I will update this post if I solve another task, I hope you enjoyed the contest as much as I did.


Challenge 1 - Team Lunch:
You are given an integer N representing the number of dinners, you have to output the minimum number of tables required where all dinners can sit together.

One table can have up to 4 dinners, adding one table can have up to 6, so, each time we add a table, we can sit 2 extra dinners, as N is small, we can try every possible value using linear search or binary search the answer, there is a direct formula too.

Notice that N can be 0, so we need to handle this corner case.

Binary search code: https://github.com/AlexITC/tuenti-challenge-6/blob/master/01/TeamLunch.java


Challenge 2 - The Voynich Manuscript:
You are given a list of words and need to answer many queries, each query contains two integers L and R, and you have to tell what are the three most common words in the interval [L, R] (from the list of words).

The list of words if fixed and the number of distinct words is not so high, we can store the indices where the word occurs (for each distinct word), a query can be answered using binary search on each work having O(M * logN) time complexity (M is the number of distinct words and N the total number of times a words occurs).

Implementation: https://github.com/AlexITC/tuenti-challenge-6/blob/master/02/TheVoynichManuscript.java


Challenge 3 - YATM Microservice:
You are given something that seems a code in a unusual programming language, the idea is to understand how it works and print the required output.

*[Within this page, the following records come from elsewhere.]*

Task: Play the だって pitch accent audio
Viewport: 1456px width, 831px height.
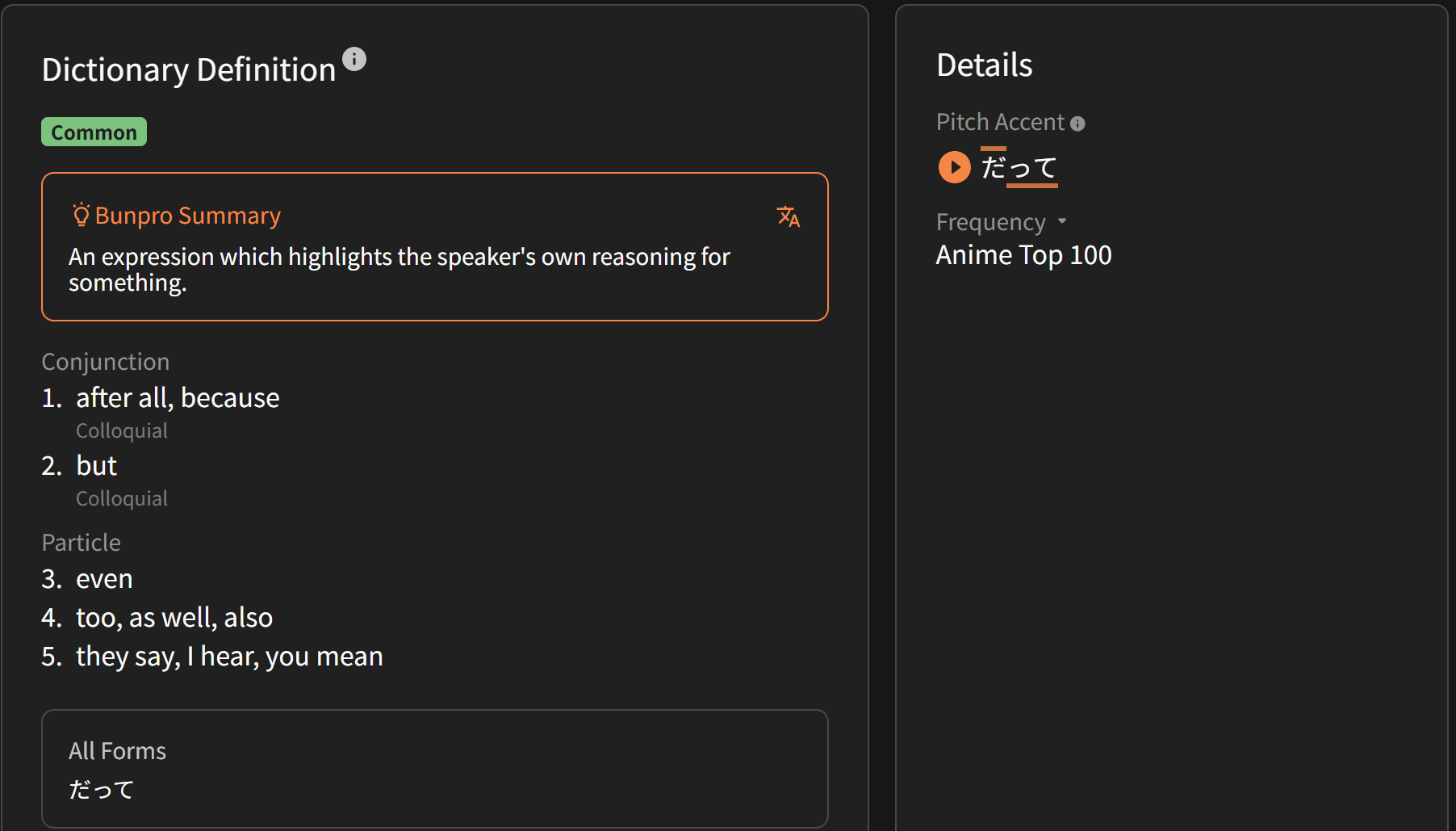Action: pos(954,167)
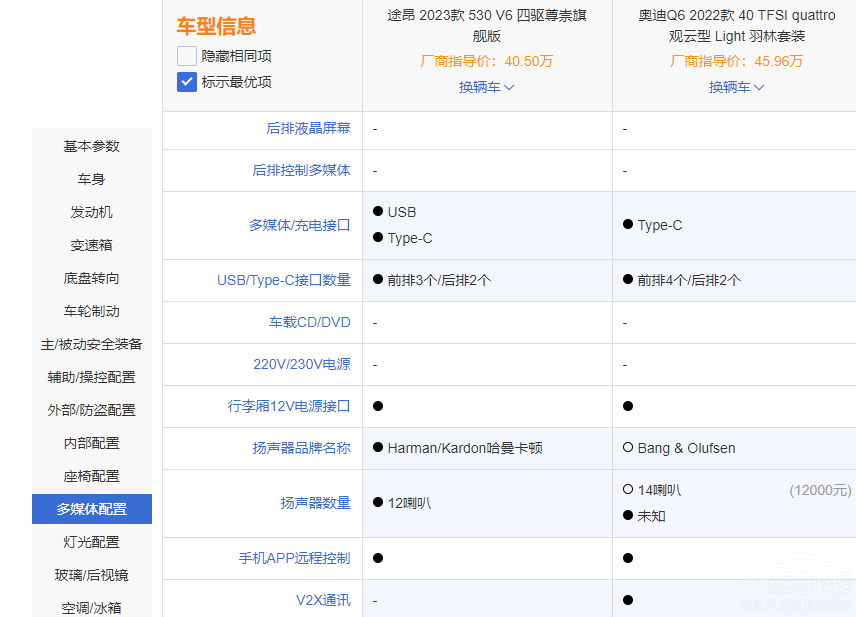856x617 pixels.
Task: Open 座椅配置 section
Action: pyautogui.click(x=92, y=476)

There are two ways to solve this problem:
1. Program an parser and a state machine to process all the code:
This would leads to a time consuming and a little bit boring task. Also is easy to made mistakes misunderstanding something in the logic.

2. Notice that the input is a well know format called YAML, the input represents a hash table, there are a lot of parsers for this format, having this, is really easy to code a simple state machine.

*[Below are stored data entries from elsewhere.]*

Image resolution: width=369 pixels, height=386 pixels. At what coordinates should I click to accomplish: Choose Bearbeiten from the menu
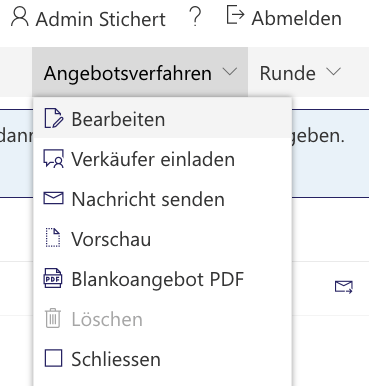pos(163,119)
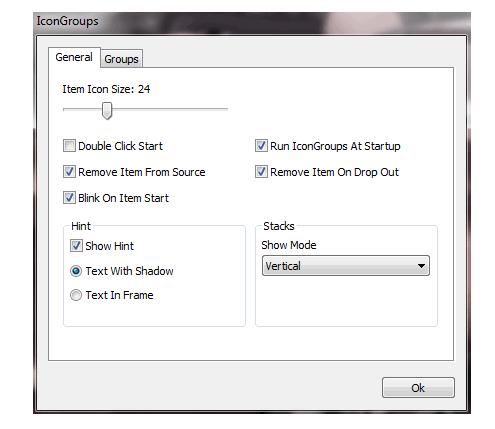Toggle Blink On Item Start checkbox
Image resolution: width=495 pixels, height=429 pixels.
coord(69,198)
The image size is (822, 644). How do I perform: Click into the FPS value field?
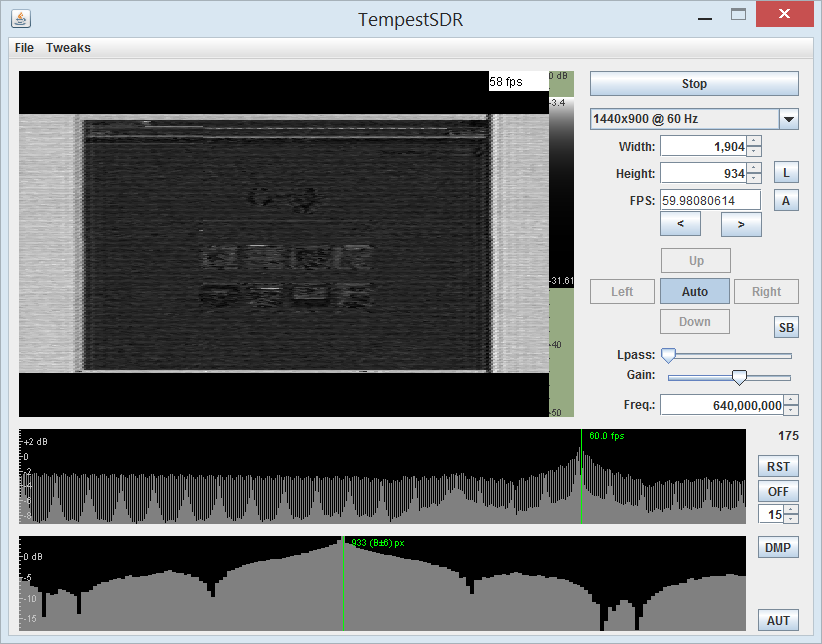(709, 200)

I didn't notice the format and coded the first idea, here is my long java code: https://github.com/AlexITC/tuenti-challenge-6/blob/master/03/Microservice.java


Challenge 4 - Hadouken!:
You have a fixed list with 5 strings and you are given a string S, you need to count how many times a string would match as a sub string in S if the last character is missing, in other words, count the number of partial matching requiring to change the last character to get a full matching, with the condition that you will try to match the longer string first.

The statement is confusing but you can throw the two longer strings from the fixed list and count the other 3 only, the strings are small, so brute force will work.

Implementation: https://github.com/AlexITC/tuenti-challenge-6/blob/master/04/Hadouken.java


Challenge 5 - Hangman
This was an unusual but interesting problem, indeed it was one of my favorites, you are given an IP address, a list of words and a Hangman picture.

The given address uses Telnet protocol, connecting to it gives you an interactive hangman game, typing a letter updates the interface setting the positions where the letter occurs in the word or setting an error, you are required to complete the level before the time expires, completing a level move you to the next one having less time and a longer word, the idea is to write a program to play the game fast enough to complete all levels. One important thing is that the word to guess is in the given dictionary.

My strategy to guess a word is as follows:
1. Keep in a list all the words in the dictionary having the required length of the word to guess.
2. Find the letter occurring the most times in our list.
3. If the letter was correct, find the positions where the letter occurs and filter the list with the words containing that letter in these positions only (the list is reduced), continue in 2.
4. If the letter is incorrect, filter the list with the words not containing this letter, continue in 2.

I avoid to count letters already found to not repeat the same letter twice (in step 2).

My program is semi-automatic, it require me to press enter each time a level is completed, I used this to have time to copy the keys manually.

Here is my ugly implementation: https://github.com/AlexITC/tuenti-challenge-6/blob/master/05/Hangman.java


Challenge 6 - Through the Looking-Glass
This was an interesting but frustrating task, you are given something that seems a QR image with a lot of noise.

I cleaned the image (with so many effort): https://github.com/AlexITC/tuenti-challenge-6/blob/master/06/result.png

The QR contains this URL: https://en.wikipedia.org/wiki/Piet_Mondrian

The interesting thing is that there is an Esoteric Programming Language called Piet, the noisy image seems to use the colors required by Piet, there are some interpreters online which didn't worked for me, you can try it yourself, or you can download and compile an interpreter.

Note than the image should be mirrored before giving it to the interpreter.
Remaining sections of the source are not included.